To each their own of course. I'd have no qualms about buying my Model S again.
I'm unwilling to buy a car stuck in time in it's model year, or that must wait years for a software upgrade. Then again, I'm happy with my iPhone, bugs and all; it'll get updates too, and works just fine between iOS updates.
I can appreciate that perspective. I want to live at the bleeding edge, and don't mind the inconveniences or regressions. I can't take my money with me when I die, so after savings and basic needs are met, I want to live in the future (even if the products are still in beta!).
I can't get that sort of experience from stodgy, risk adverse legacy enterprises. I want to support enterprises that want to succeed or die.
EDIT: Edit after your edit, keep the LTS builds, give me nightly! Tests pass? Ship it!
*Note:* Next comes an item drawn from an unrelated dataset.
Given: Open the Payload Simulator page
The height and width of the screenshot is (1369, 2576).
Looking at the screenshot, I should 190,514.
> I want to live in the future (even if the products are still in beta!)
Now we're getting in to why traditional automakers are 'stodgy' and 'risk averse'.
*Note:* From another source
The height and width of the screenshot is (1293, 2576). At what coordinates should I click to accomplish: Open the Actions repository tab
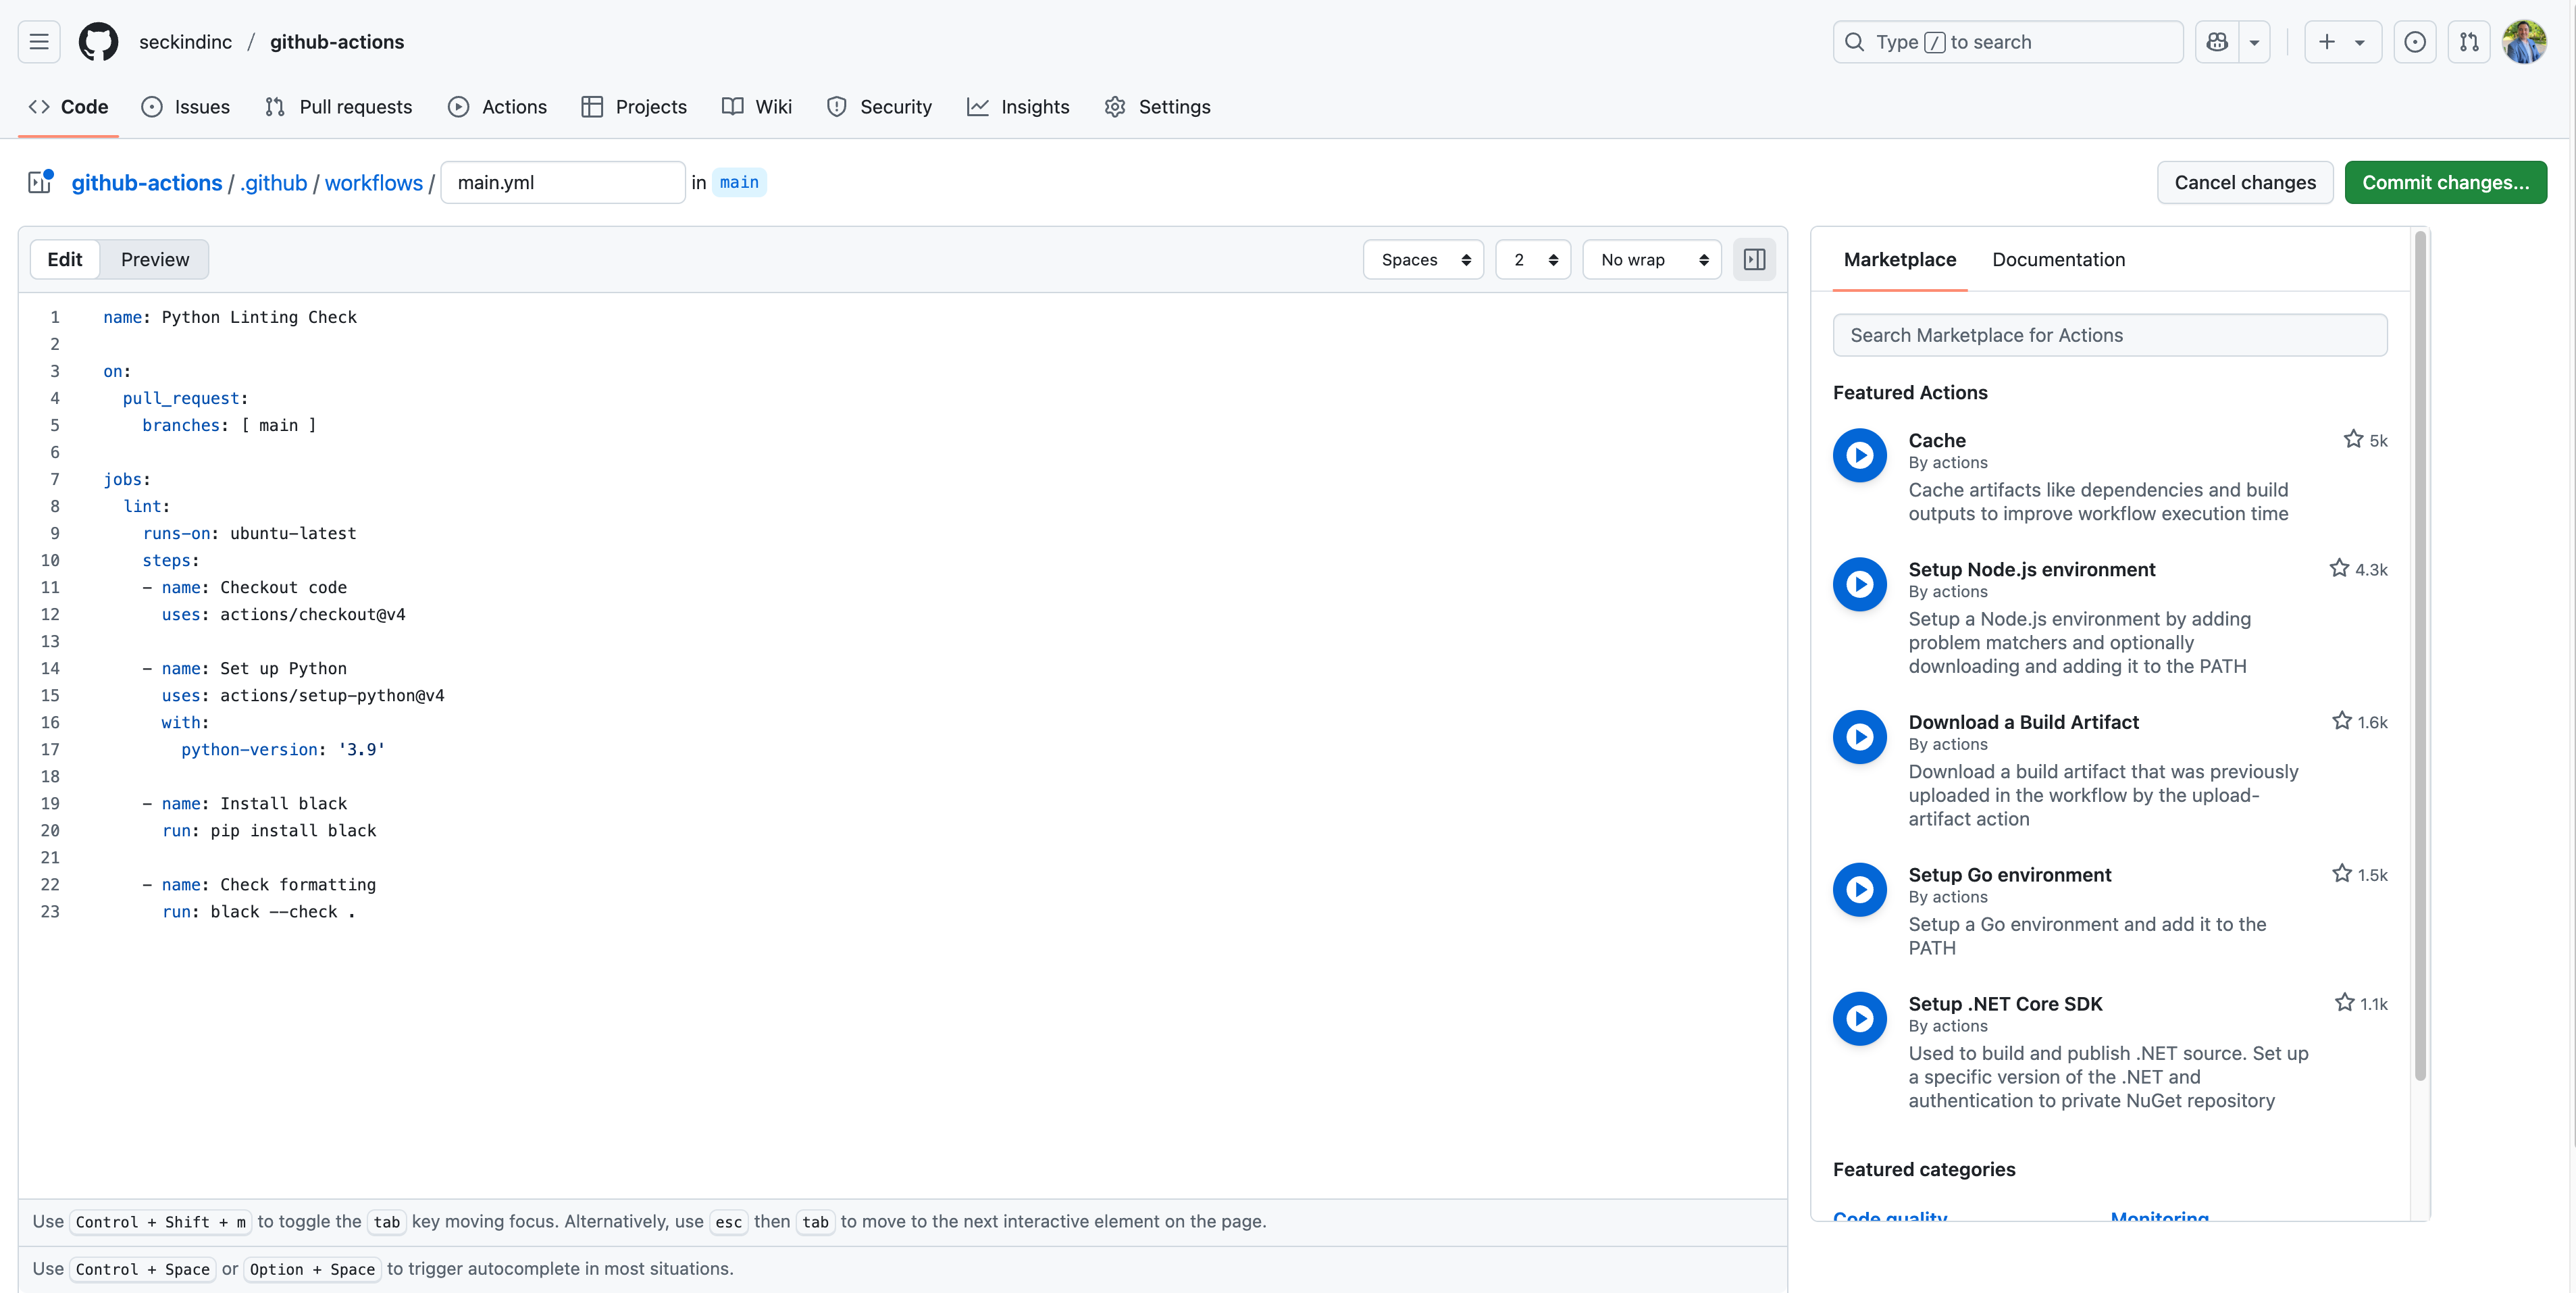[x=497, y=107]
I do agree that there is a lot that can be improved in cars, but a ship software at a million miles an hour approach seems like the kind of practice that will end up externalizing the costs to the rest of us.
Edit: I'm gonna leave this up, but it doesn't really reflect the friendly tone I'm trying to put across - I've enjoyed this chat.
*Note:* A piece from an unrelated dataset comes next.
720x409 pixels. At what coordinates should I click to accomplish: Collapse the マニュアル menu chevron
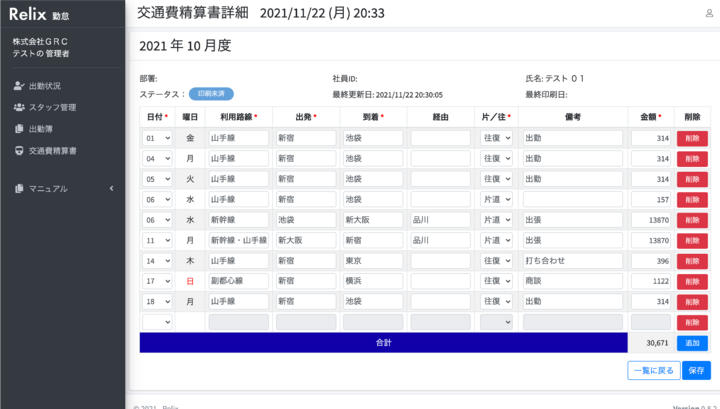(111, 188)
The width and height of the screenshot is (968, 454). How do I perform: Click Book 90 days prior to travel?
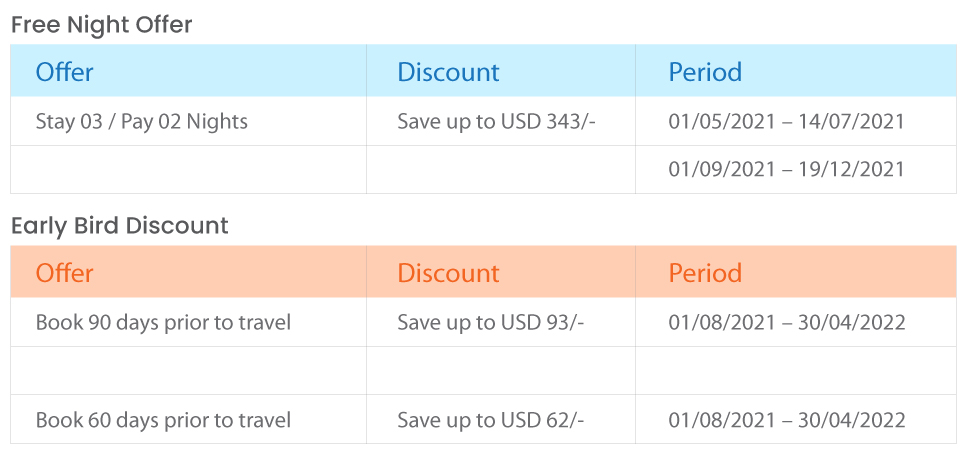coord(163,322)
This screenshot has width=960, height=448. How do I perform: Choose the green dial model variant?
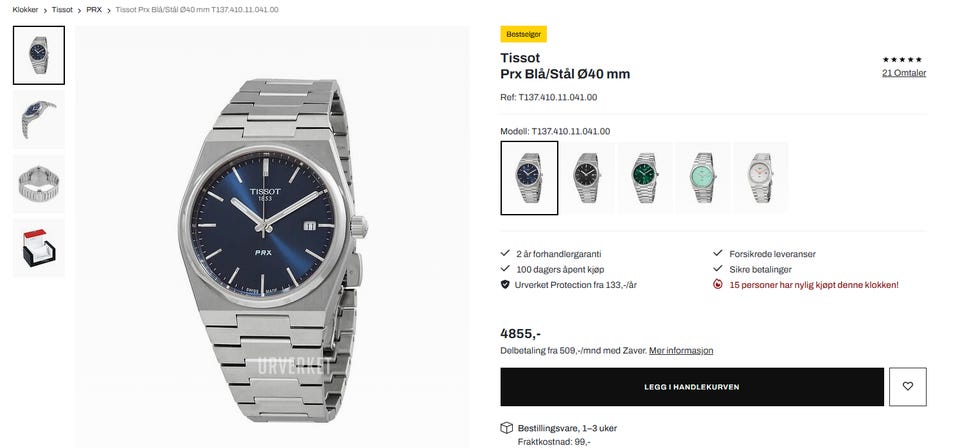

I’m the one who is responsible for the vehicle at all times, not an Uber safety driver who isn’t paying attention, and I take that responsibility seriously.
I only spent a bit more than half that on a CPO Model S, and I'd do it again in a heartbeat. If you have the means, I highly recommend it. By far, my favorite car having owned several Corvettes, an SLK 350, a luxury pickup truck, and a Subaru STI.
Who cares? I'm not buying a luxury vehicle on promises of what it might do given enough time.